In order to participate, customers will have to do two things that are very likely to benefit Walmart -- make an in-store appearance, which will result in additional sales, and download the company's app.
Meanwhile, Amazon is attempting to use Kohl's (KSS) locations to accept returns. Amazon recently announced that starting this month, 82 Kohl's locations near Chicago and Los Angeles will begin accepting returns on behalf of Amazon. Some Whole Foods Market (WFM) stores are accepting returns as well.
Amazon sales could see a tiny boost, as Kohl's stores in those cities also plan to carry some Amazon devices, such as the Echo. However, since it lacks physical locations, Amazon has put itself in the positon of driving traffic to Kohl's, a competitor.

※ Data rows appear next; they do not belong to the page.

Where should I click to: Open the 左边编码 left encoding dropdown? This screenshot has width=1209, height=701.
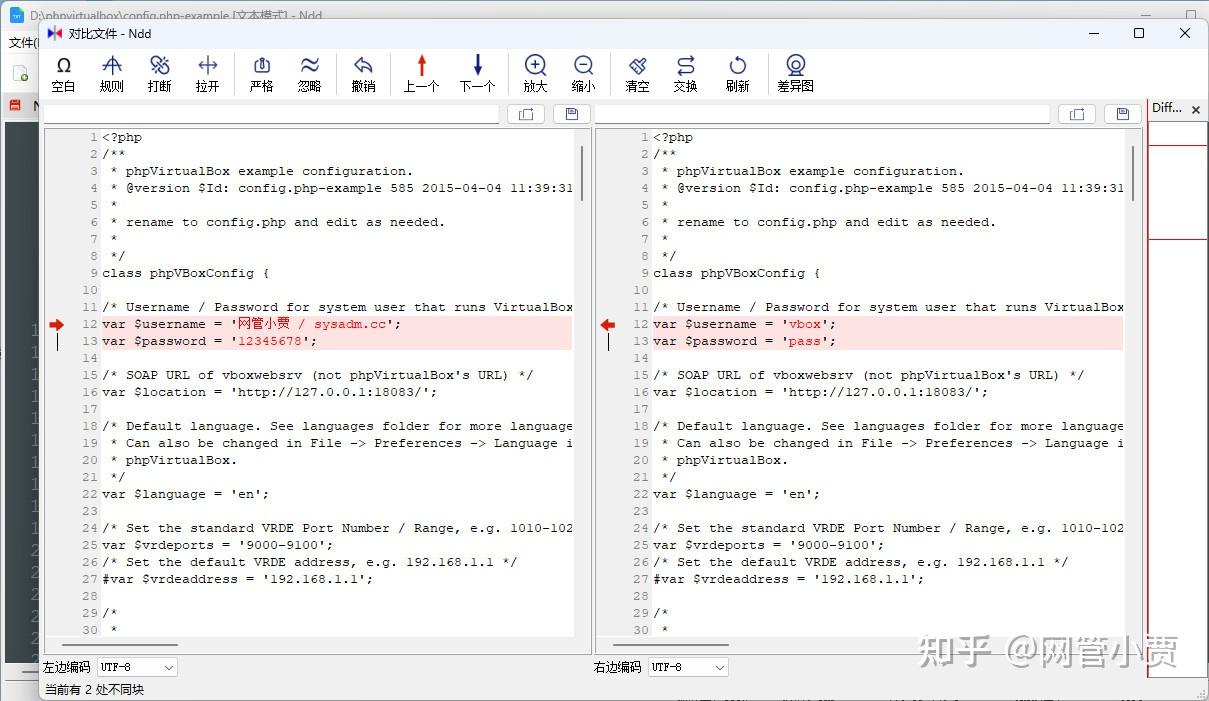tap(136, 667)
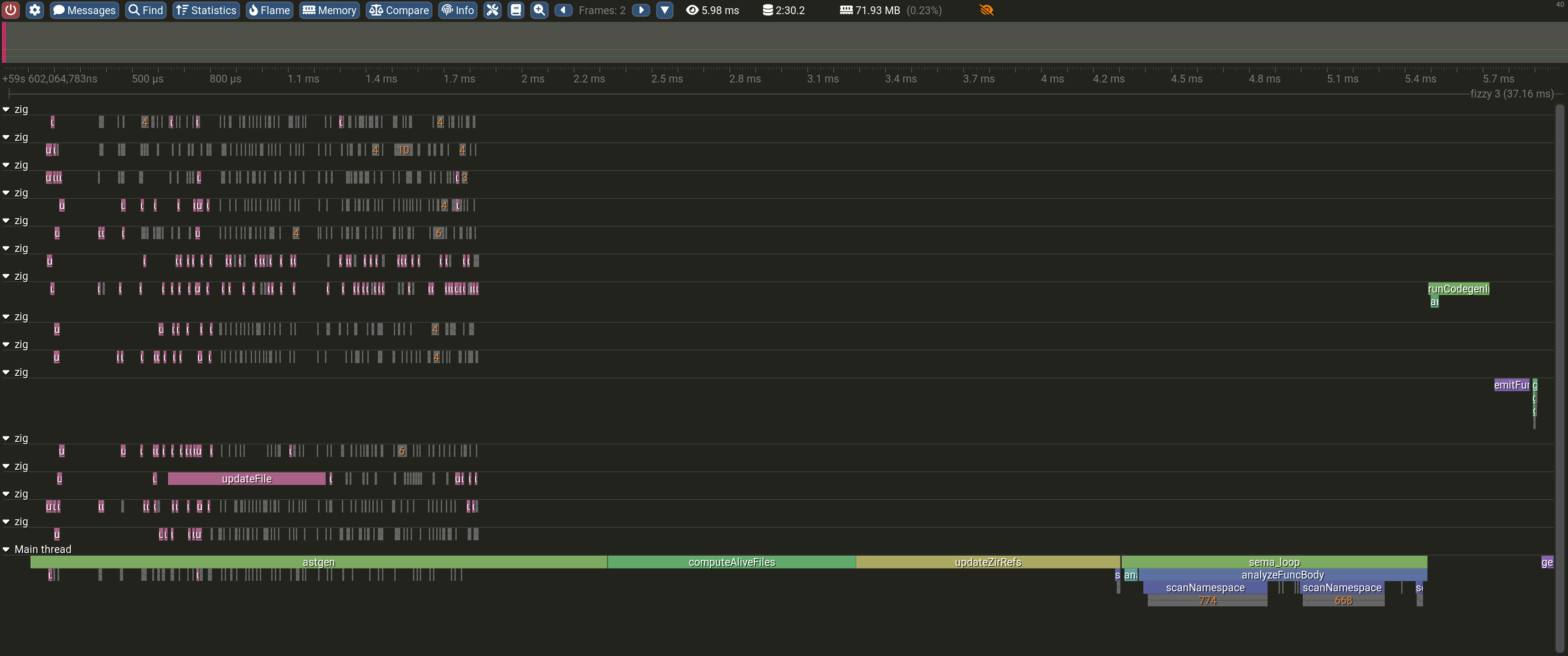Image resolution: width=1568 pixels, height=656 pixels.
Task: Click the orange crossed-eye notification icon
Action: click(x=987, y=10)
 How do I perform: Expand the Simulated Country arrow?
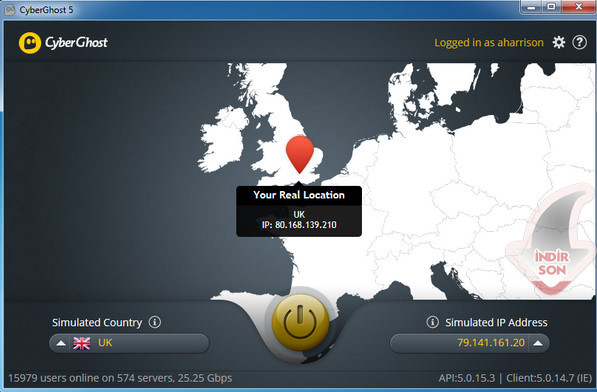click(x=61, y=343)
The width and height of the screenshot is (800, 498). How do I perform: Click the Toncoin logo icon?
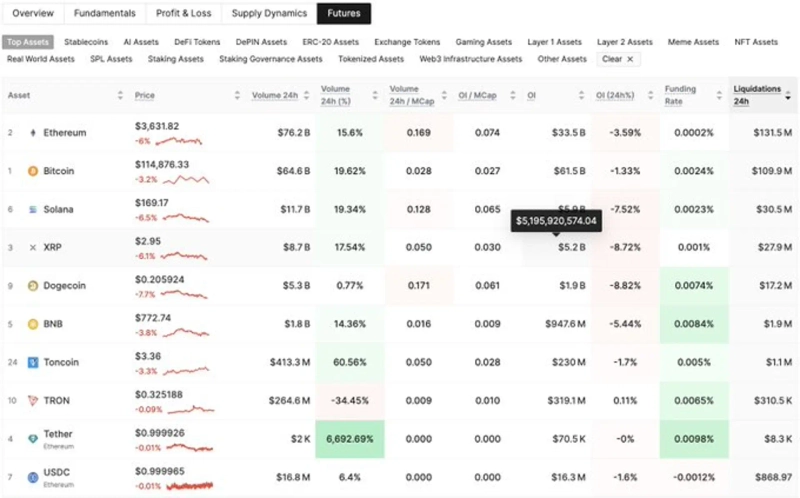pos(32,363)
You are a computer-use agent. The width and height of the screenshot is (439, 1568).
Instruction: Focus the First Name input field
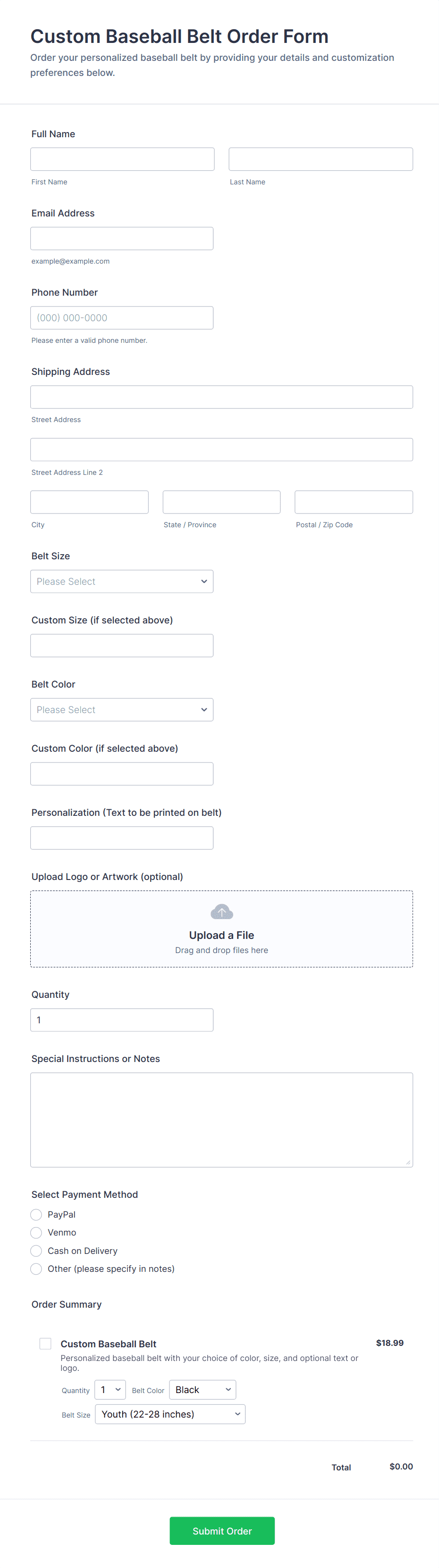pyautogui.click(x=122, y=159)

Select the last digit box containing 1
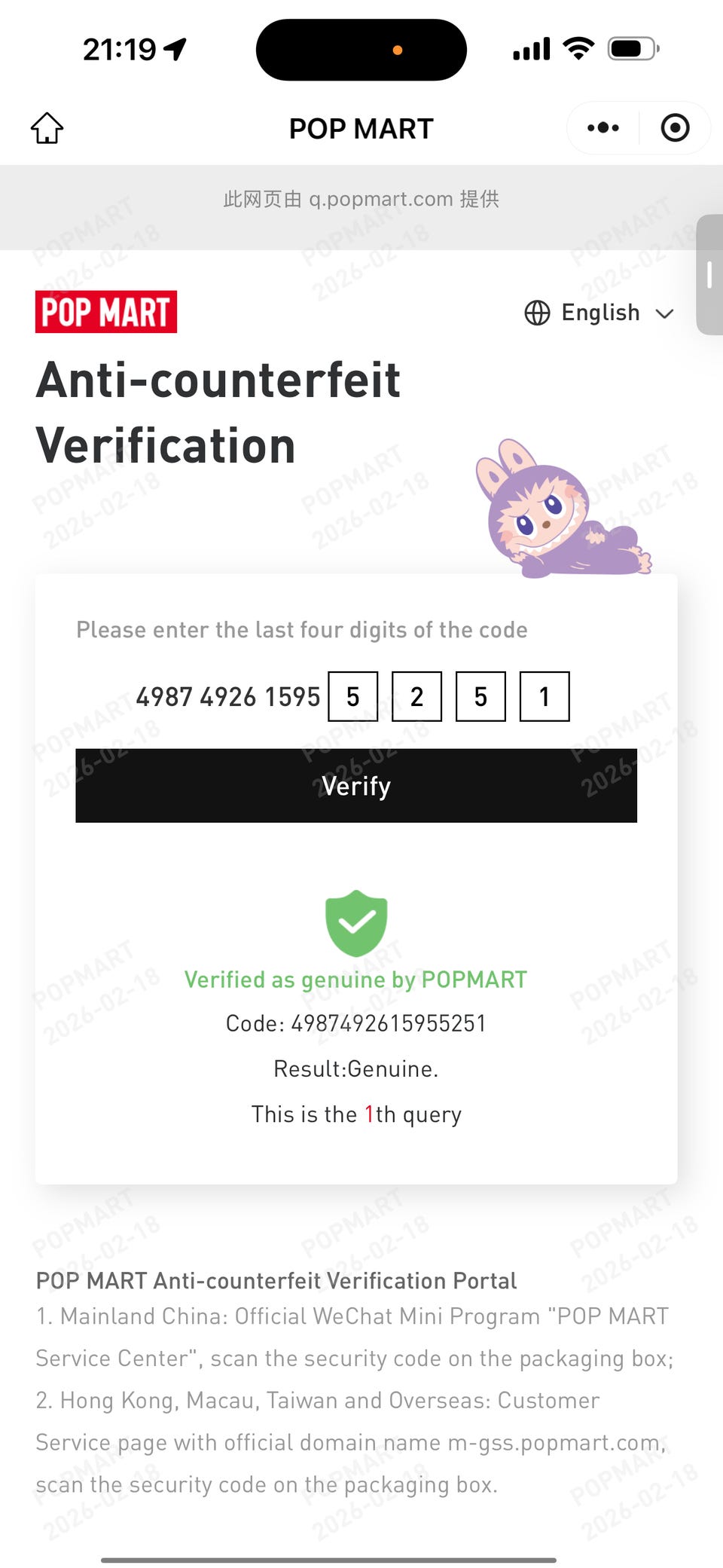pos(545,697)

Meanwhile, Walmart will be driving traffic to its mammoth, ubiquitous stores. According to a UPS survey, 70% of shoppers who return items to stores make additional purchases.
Technically, Walmart is in an uptrend (green line) and has performed well, gaining 17.4% year to date. The stock has spent the past three months consolidating its gains into a symmetrical triangle pattern (converging black lines).
Yesterday, this pattern resolved with a breakout on above-average volume. That breakout was accompanied by a buy signal from Walmart's MACD (moving average convergence divergence) indicator (shaded yellow). Both signals indicate that Walmart is about to continue its trend higher.
How can Amazon close the in-store product return advantage that Walmart is about to open? In the short run, it can't. Amazon has fewer than 500 Whole Foods Market locations, and traveling to one is simply not an option for many customers.
One solution would be to purchase a retail rival, such as Target (TGT) . A Target takeover would provide Amazon with more than 1,800 locations. Combined with the Whole Foods stores, this would give Amazon about 2,300 U.S. locations. That would provide a substantial physical presence to go with Amazon's online dominance.